+++ Records for the exercise +++

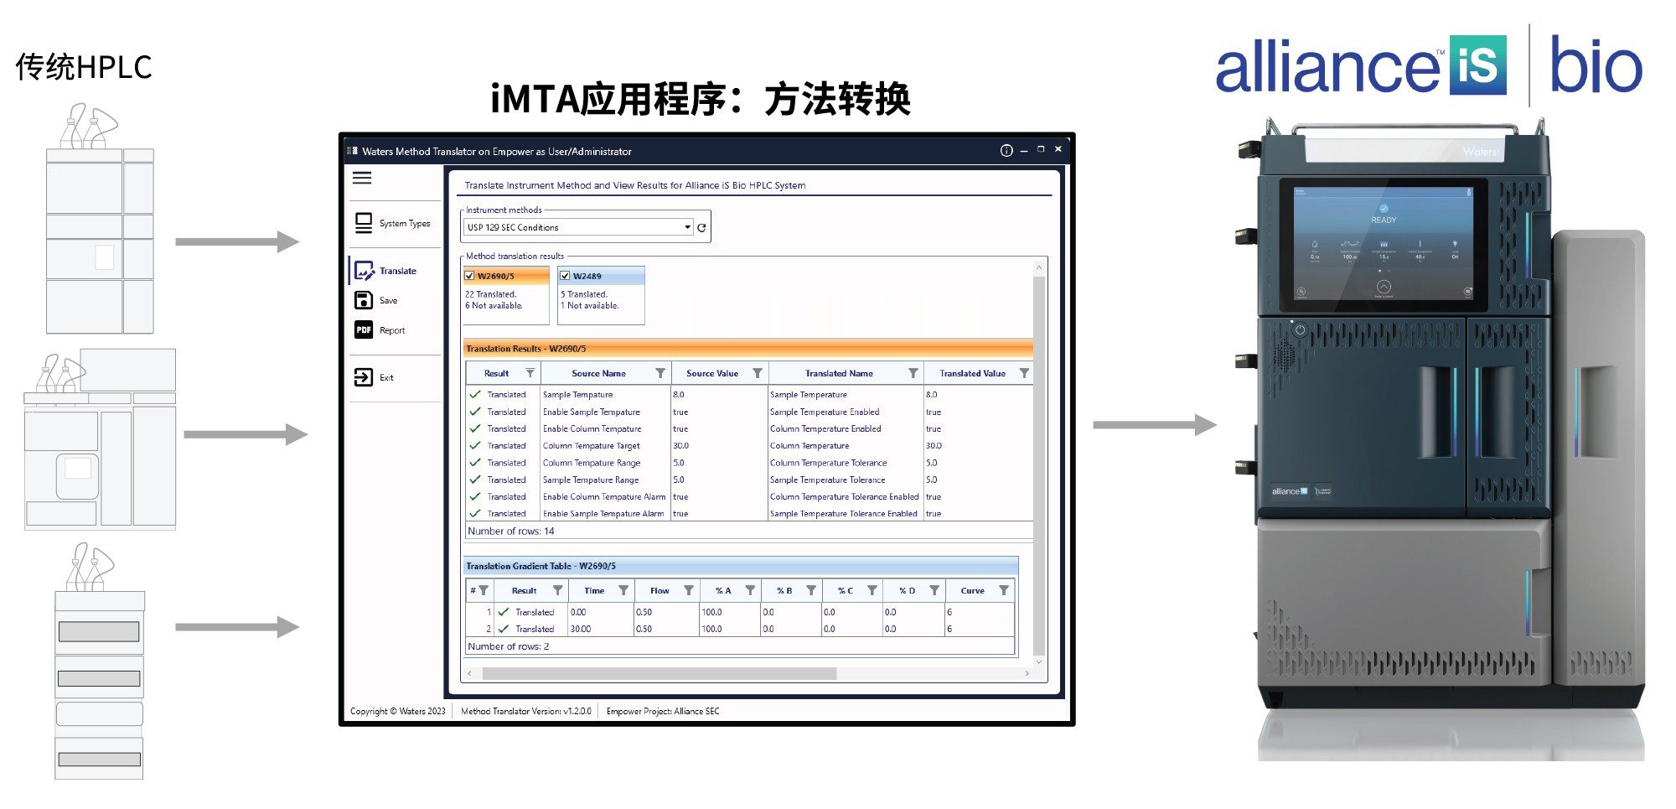Click the Translated Name column header
This screenshot has height=809, width=1676.
(x=838, y=373)
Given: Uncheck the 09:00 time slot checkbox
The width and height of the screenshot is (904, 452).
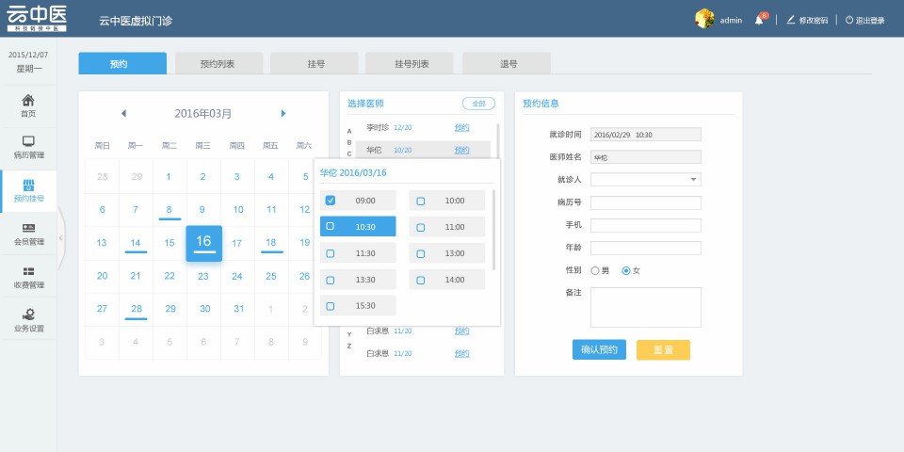Looking at the screenshot, I should click(x=330, y=201).
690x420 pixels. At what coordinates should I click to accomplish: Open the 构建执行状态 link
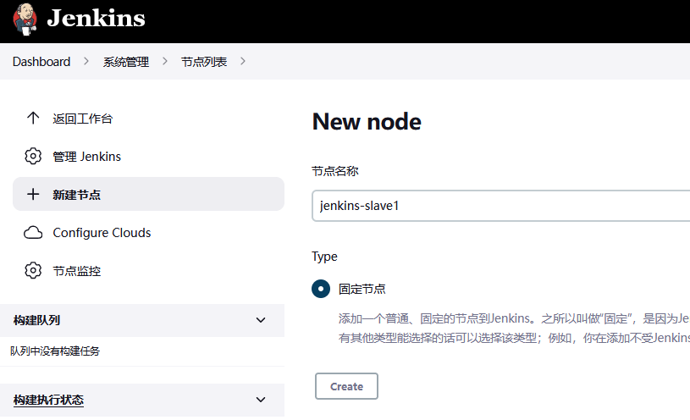click(48, 400)
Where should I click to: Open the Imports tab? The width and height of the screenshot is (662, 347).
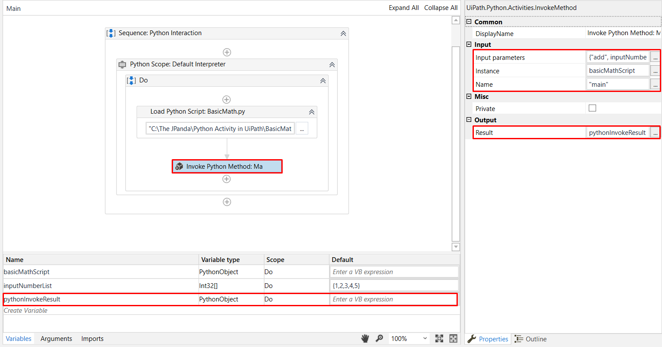coord(92,338)
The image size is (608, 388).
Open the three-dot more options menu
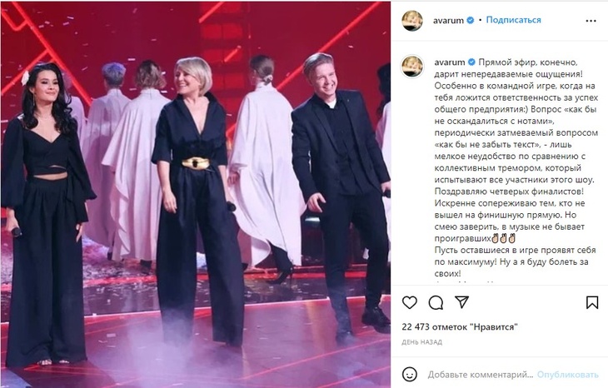[591, 21]
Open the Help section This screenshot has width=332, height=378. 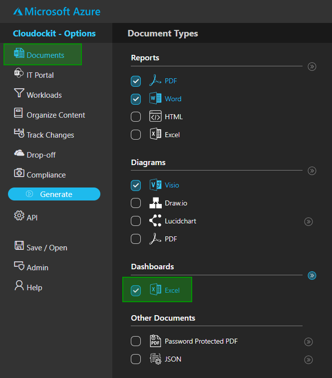(34, 288)
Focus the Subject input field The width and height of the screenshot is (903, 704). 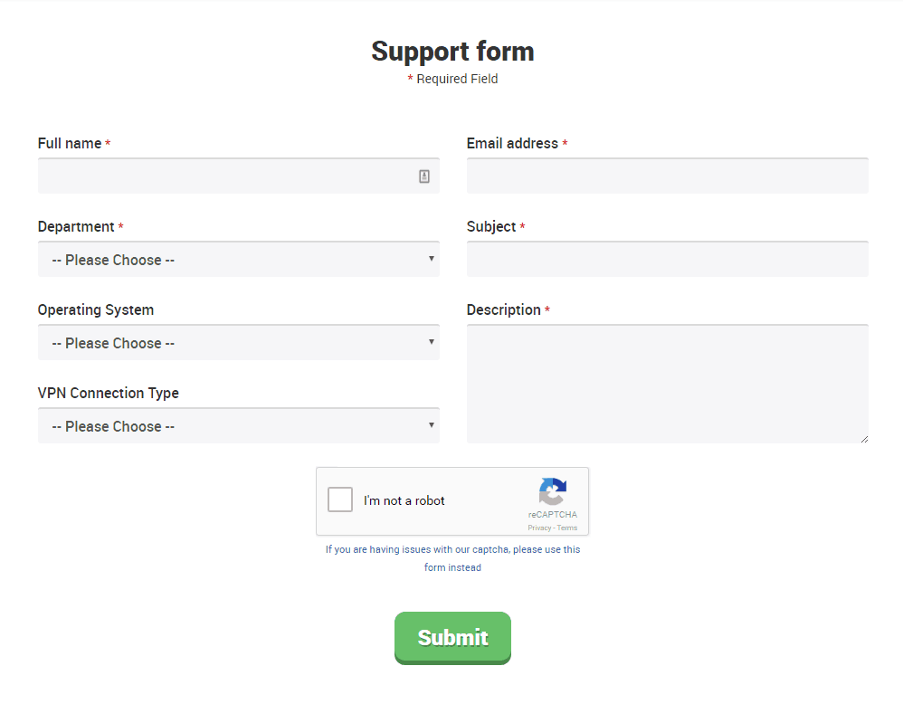pyautogui.click(x=668, y=259)
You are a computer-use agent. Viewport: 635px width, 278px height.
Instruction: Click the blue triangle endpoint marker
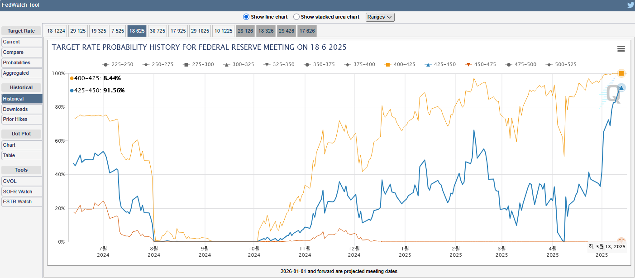point(621,87)
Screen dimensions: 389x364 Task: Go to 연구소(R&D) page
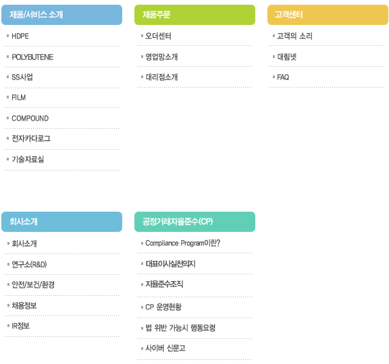[29, 264]
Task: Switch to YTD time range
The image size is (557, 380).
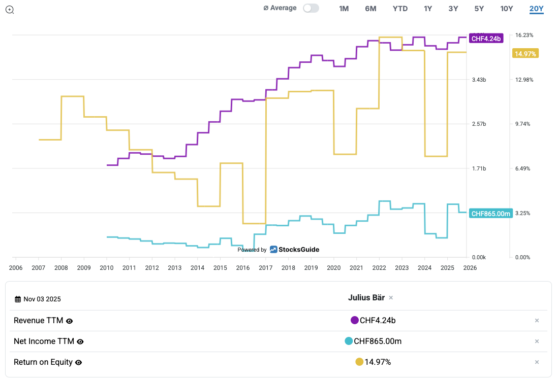Action: (400, 9)
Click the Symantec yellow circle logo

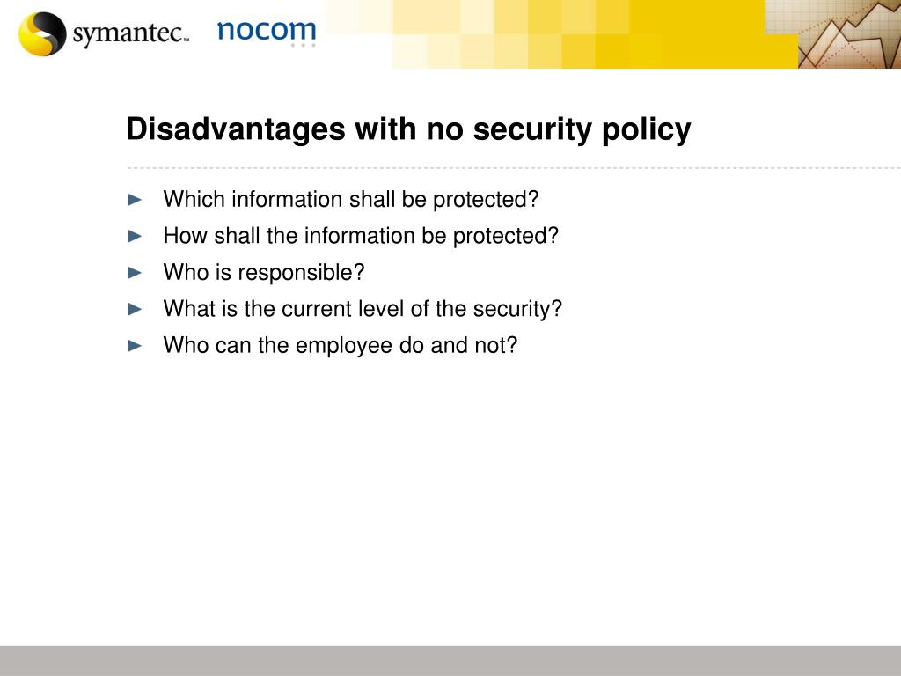click(42, 34)
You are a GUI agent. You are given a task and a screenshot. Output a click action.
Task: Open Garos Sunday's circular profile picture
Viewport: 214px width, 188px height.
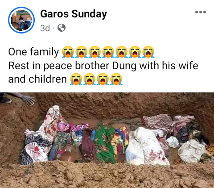pos(21,20)
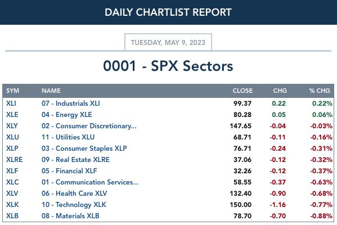This screenshot has width=337, height=225.
Task: Select the XLC ticker symbol
Action: click(12, 182)
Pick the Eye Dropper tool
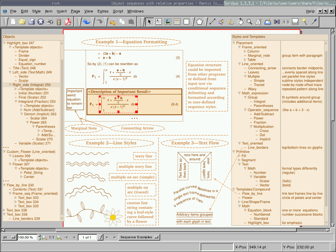 (x=314, y=22)
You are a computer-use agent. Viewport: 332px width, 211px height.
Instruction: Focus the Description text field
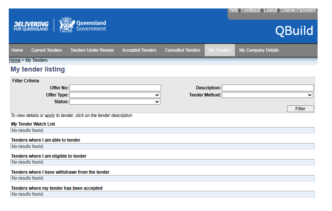268,88
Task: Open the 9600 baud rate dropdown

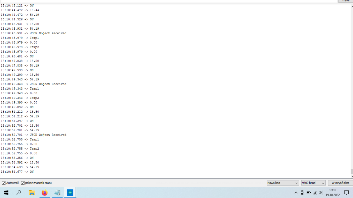Action: pos(313,183)
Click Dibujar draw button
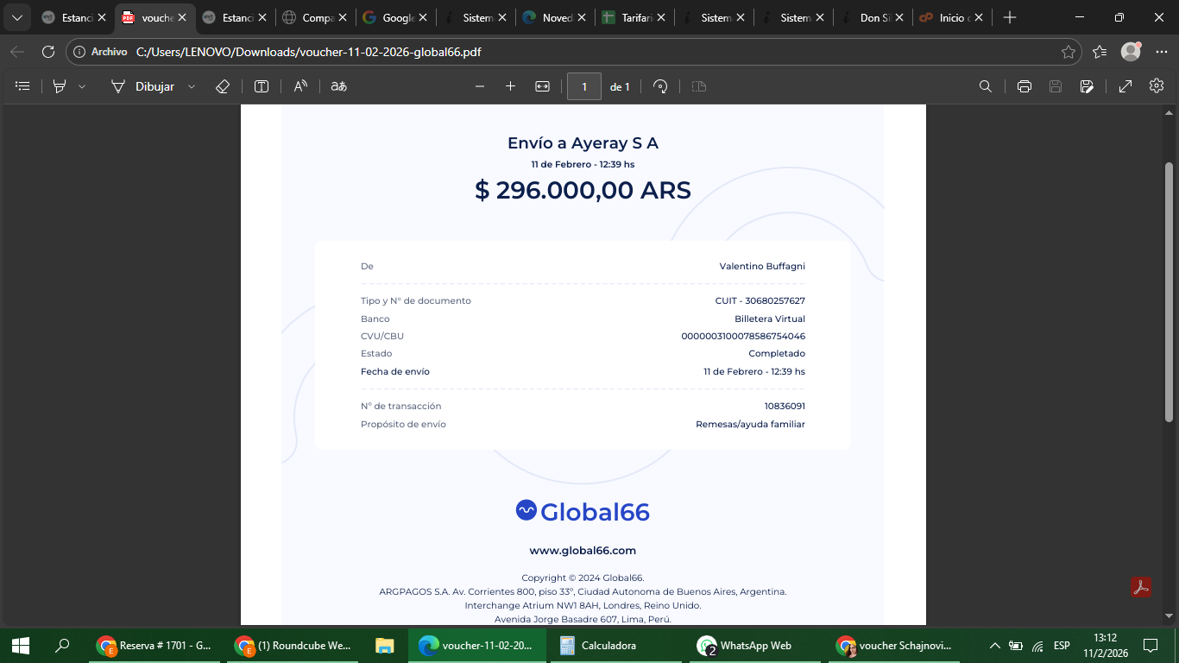The height and width of the screenshot is (663, 1179). coord(143,86)
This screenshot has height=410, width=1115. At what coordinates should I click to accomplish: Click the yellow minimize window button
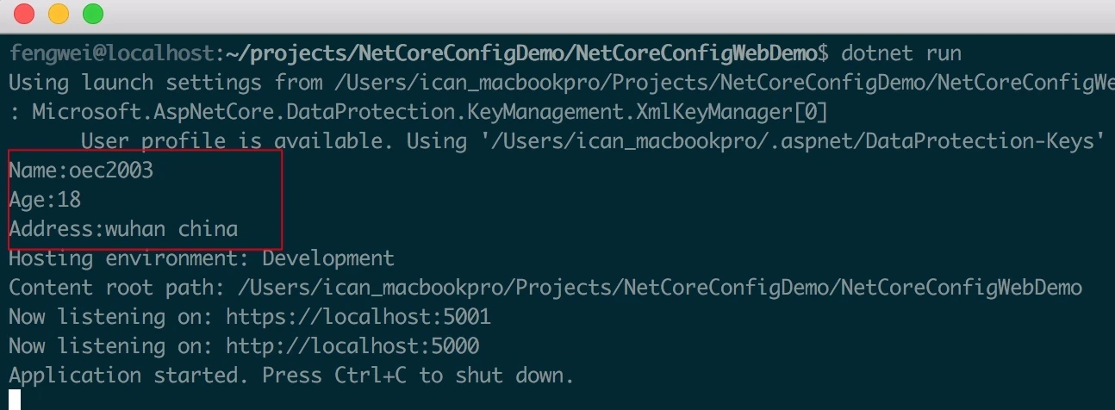(x=58, y=14)
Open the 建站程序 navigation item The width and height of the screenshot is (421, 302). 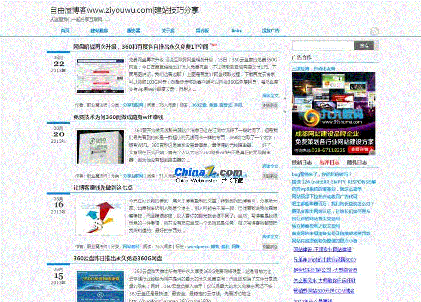pos(99,31)
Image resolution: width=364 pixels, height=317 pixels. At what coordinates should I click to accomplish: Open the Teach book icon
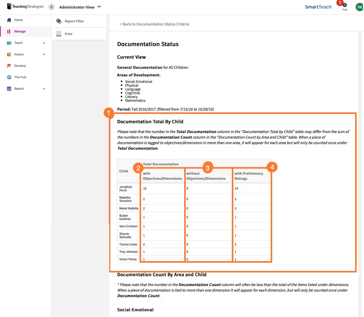point(9,43)

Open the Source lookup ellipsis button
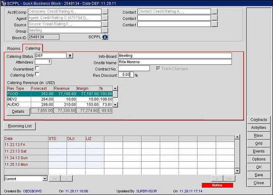click(104, 25)
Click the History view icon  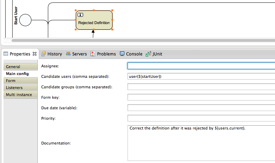click(x=44, y=54)
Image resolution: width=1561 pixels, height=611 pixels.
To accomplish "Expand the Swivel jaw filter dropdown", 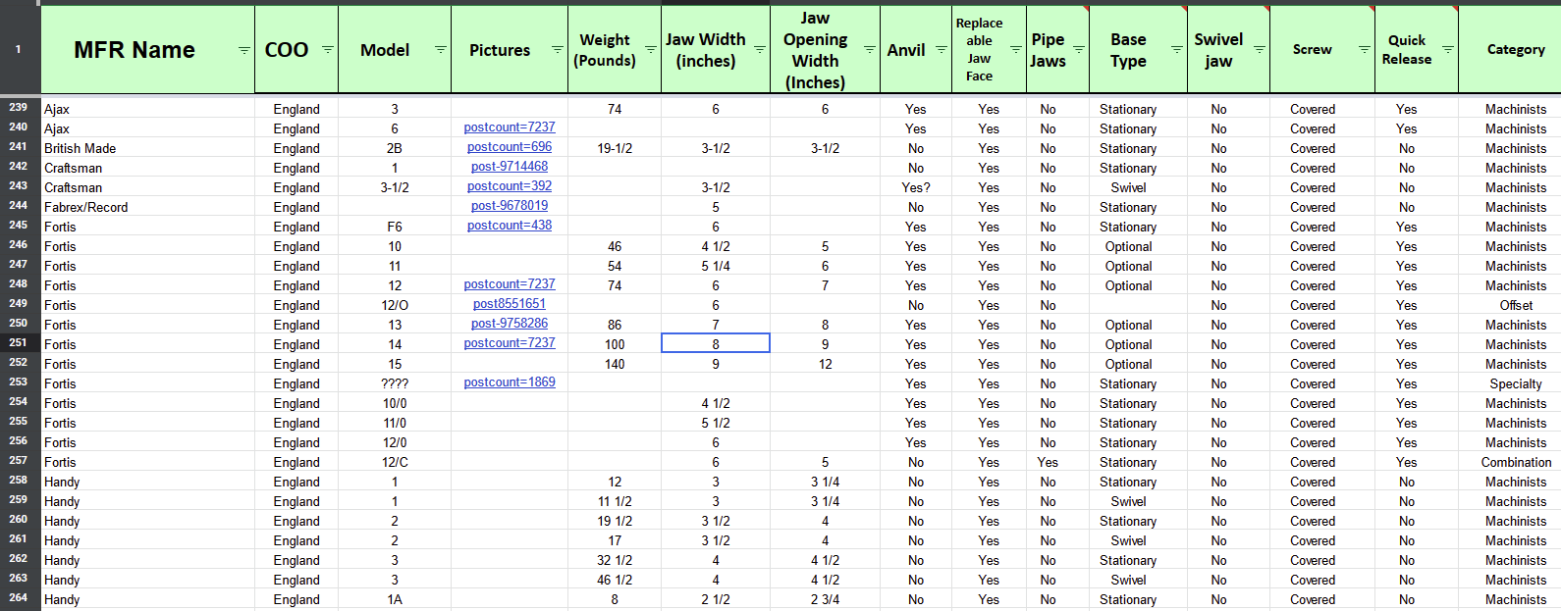I will click(x=1259, y=50).
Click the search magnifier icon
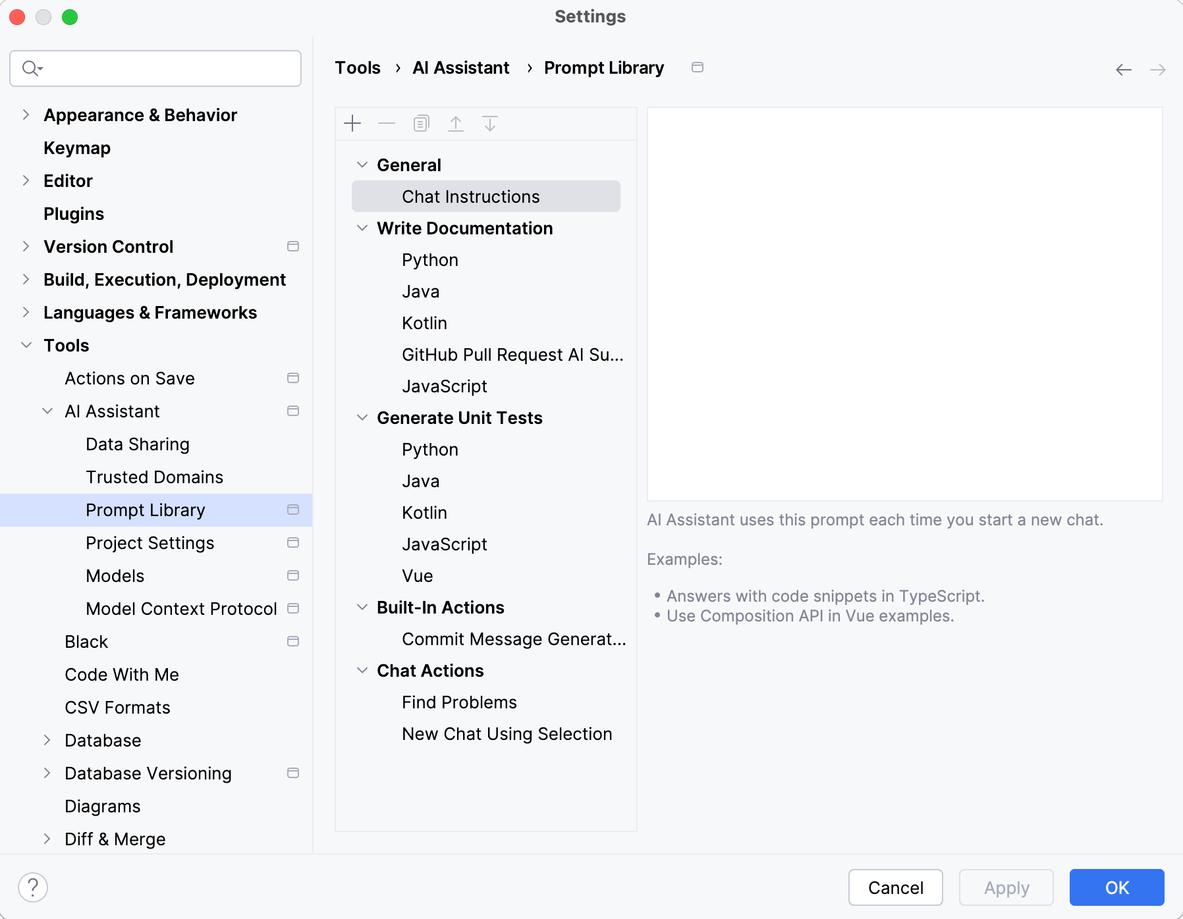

+++

* _Problem requirements_: Counting only lines that contain the word "agent", how many are there in the records above? Give the number alone.

* _Answer to the exercise_: 3